# PARTES DO EXERCÍCIO:
a) Traduza para inglês a seguinte frase do texto sobre o caso dos 3 de Angola: «O caso conhecido como “the Angola 3” passa-se precisamente na Louisiana.»
b) Prossiga o texto sobre o caso dos 3 de Angola a partir da última frase apresentada.

# TEXTO SELECIONADO:
* * * * * * *
O caso dos 3 de Angola “permite pôr a nu as deficiências de todo o sistema estadunidense”. Por Angola3.org

As esquerdas do mundo andam muito distraídas com o massacre, lento mas inexorável, que ocorre nas prisões estadunidenses. O país que se autodenomina “o farol da liberdade” é aquele onde se contam mais presos por mil habitantes (754 presos por 100.000 habitantes); e os negros estadunidenses, sendo apenas 12,4% da população, representam 38,2% dos encarcerados. Os estados com mais presos por 100.000 habitantes são todos do sul: Louisiana (881), Mississipi (702), Oklahoma (657), Alabama (650) e Texas (648) [números de 2009] [1]. O caso conhecido como “the Angola 3” passa-se precisamente na Louisiana. Vejamos como o descreve o site www.angola3.org no seu pdf de informação geral. Passa Palavra

Há 38 anos, nos confins da Louisiana rural…

…Três rapazes negros foram silenciados por tentarem denunciar a segregação permanente, a corrupção sistemática e os violentos maus tratos praticados na maior prisão dos Estados Unidos, uma antiga plantação de escravos de 7.300 hectares chamada Angola.
* * * * * * *
# DADOS ARMAZENADOS:

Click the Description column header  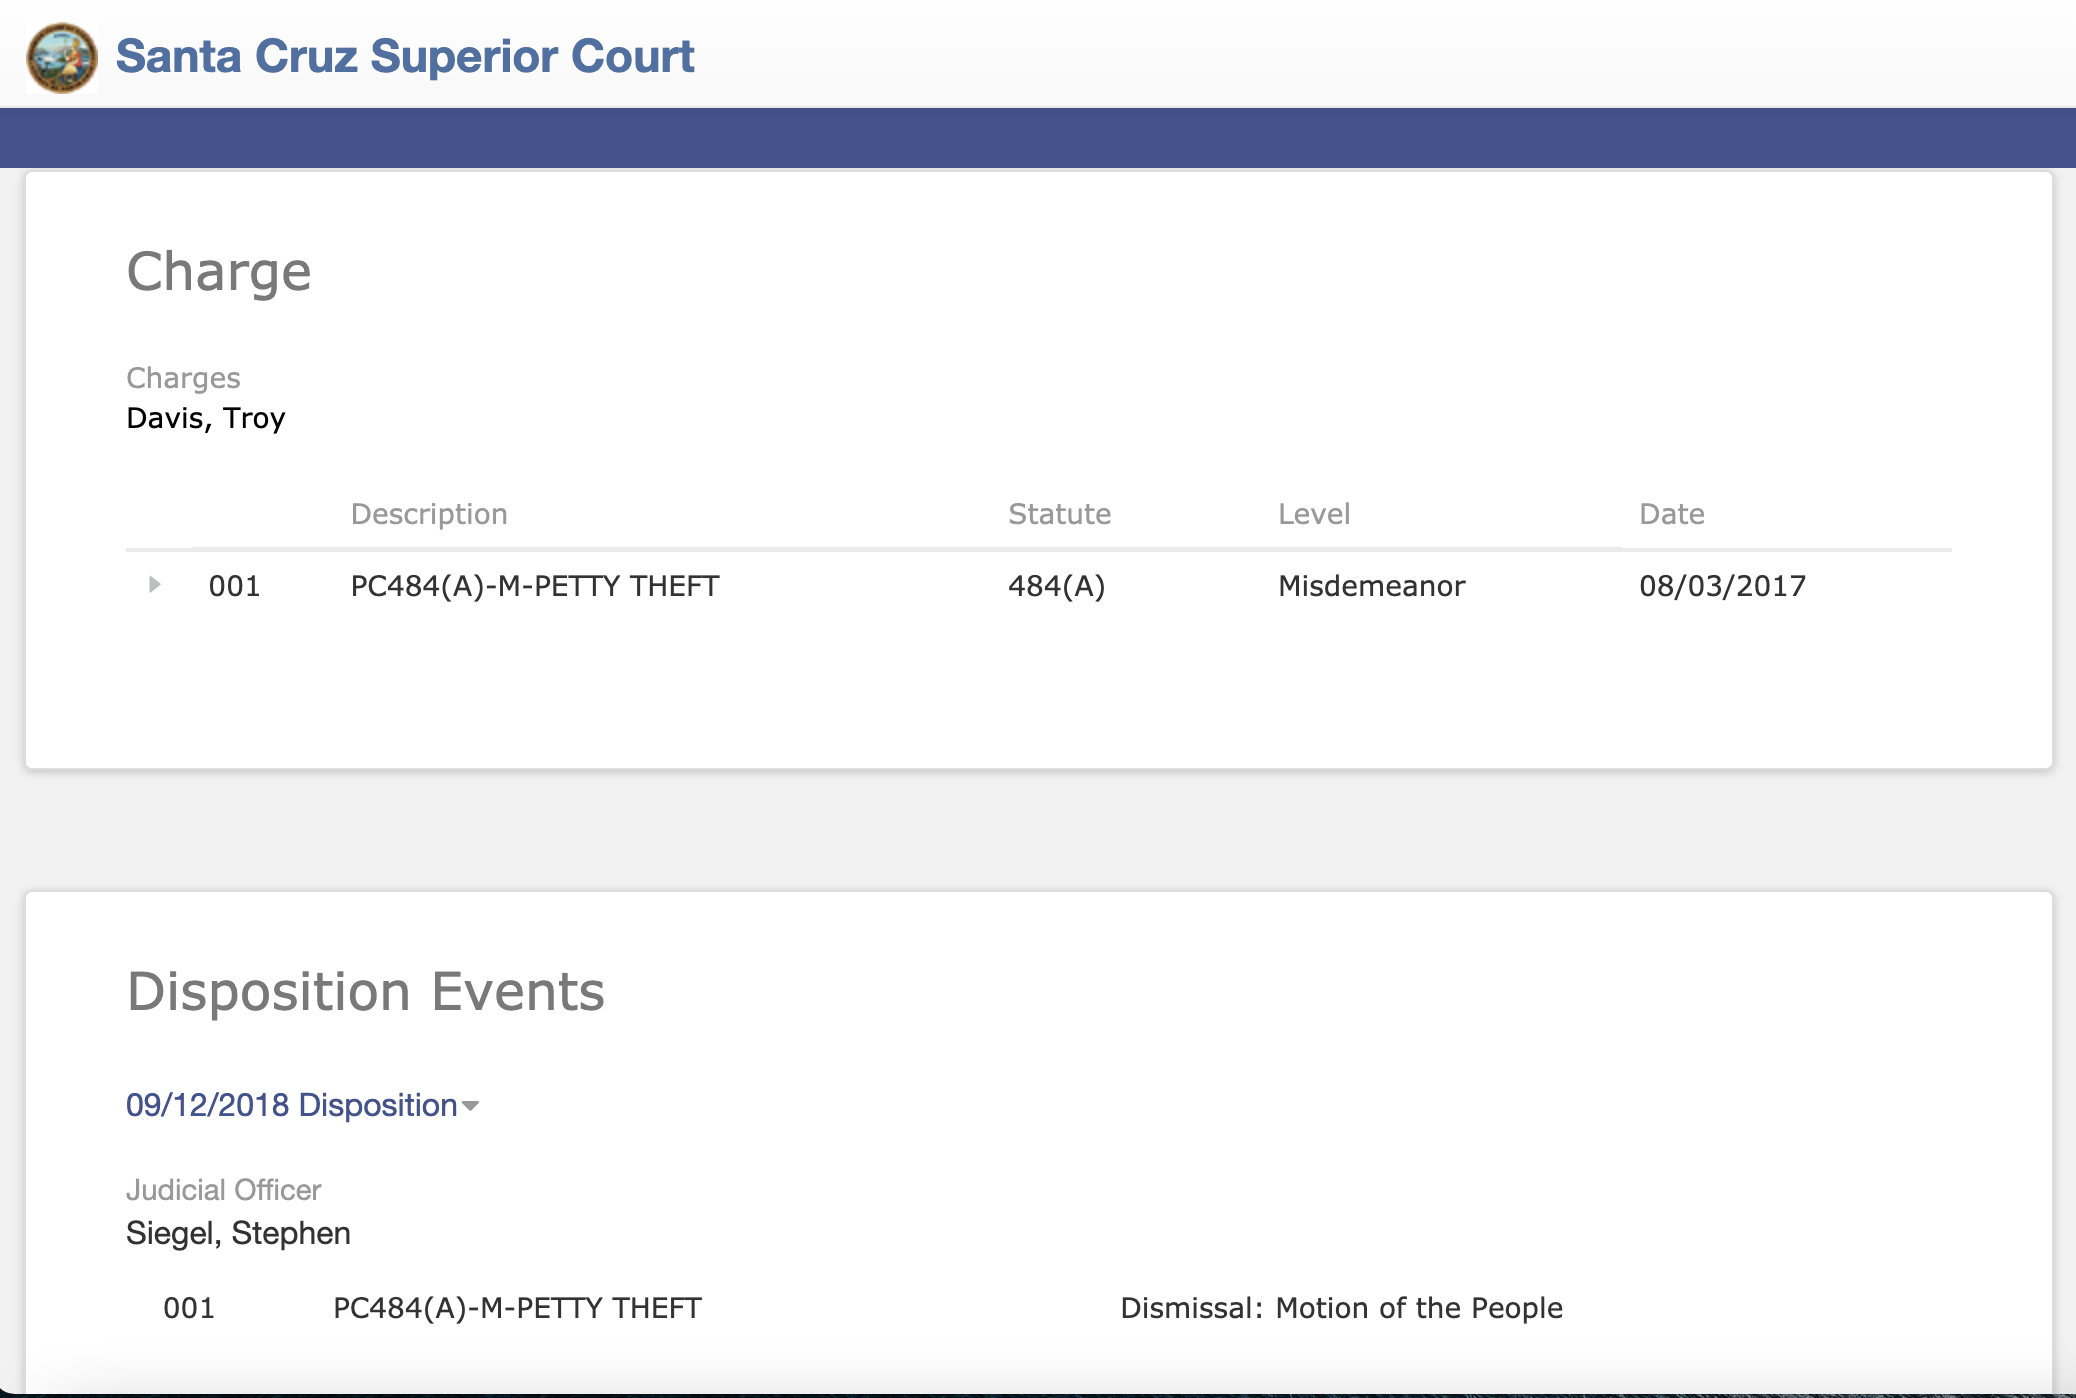[429, 514]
* * * * * * *
# TAREFAS RESOLVIDAS:
a) The case known as “the Angola 3” takes place precisely in Louisiana.

b)
Da esquerda para a direita: Albert Woodfox, Herman Wallace e Robert King
Da esquerda para a direita: Albert Woodfox, Herman Wallace e Robert King

No início dos anos 1970, protestos não violentos e pacíficos sob a forma de greves de fome e no trabalho, organizados pelos presos, chamaram a atenção dos eleitos e da mídia local. Pouco depois foram pedidas investigações sobre uma série de práticas inconstitucionais e extremamente desumanas que eram costumeiras nessa que era “a mais sangrenta das prisões do sul”. Na ânsia de deixarem de ser escrutinados do exterior, os funcionários da prisão começaram a castigar os presos que consideravam como agitadores.

No ponto alto deste caos institucional sem precedentes, Herman Wallace, Albert Woodfox e Robert King foram acusados de assassinatos que não cometeram e atirados para celas solitárias de 1,8 por 2,7 metros.

Robert foi libertado em 2001, mas Herman e Albert permanecem na solitária, continuando a lutar pela sua liberdade.

Não obstante as numerosas reformas conseguidas em meados dos anos 1970, a maior parte dos funcionários ignoram repetidamente tanto as provas de condutas ilícitas como as de inocência.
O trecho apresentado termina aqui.